Monday, December 19, 2016 - 8:30am
All Travelers Should Take Steps to Prevent Mosquito Bites
As many Wisconsinites are making plans to escape winter, it is important to review current travel recommendations and plan accordingly.
Despite declining national news coverage, Zika, a virus primarily transmitted via mosquito bites, is still a very present threat. While the virus is mild in most cases, Zika infection in pregnant women is known to cause severe birth defects. Pregnant women, or women trying to become pregnant, should not travel to a Zika-affected area. See CDC map.
Transmission of the Zika virus can also occur through unprotected sex with a Zika-infected person. Women returning from travel should use condoms and birth control for eight weeks and men returning should use condoms for six months to avoid spreading the virus. Women with a male partner who has traveled in the past six months should use birth control to avoid pregnancy. These guidelines apply regardless of whether the traveler has any symptoms.

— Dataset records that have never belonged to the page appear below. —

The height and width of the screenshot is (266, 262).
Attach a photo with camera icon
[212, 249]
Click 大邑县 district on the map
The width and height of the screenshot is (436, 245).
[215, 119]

“Fourteen Dane County residents have been diagnosed with Zika virus -- all associated with foreign travel. If you are traveling to a Zika-affected area it is important to take precautions to prevent mosquito bites, and practice safe sex to reduce the spread of the virus,” says Amanda Kita-Yarbro, Epidemiologist at Public Health Madison & Dane County.
Precautions to prevent mosquito bites include: wearing protective clothing, using mosquito repellent and using mosquito nets. Precautions should be taken all day, as mosquitoes that can carry Zika are daytime biters.
“It’s always a good idea to consult an area travel clinic and the Centers for Disease Control and Prevention’s Travelers’ Health website well in advance of foreign travel for guidance on staying healthy during and after your trip,” says Kita-Yarbro.
Returning travelers with symptoms of illness should contact a healthcare provider to let them know when and where they traveled and discuss testing.
For more information about PHMDC efforts to manage Zika.
For detailed Zika information from the CDC.
PHMDC will continue to inform the public on our virus monitoring efforts when new information becomes available.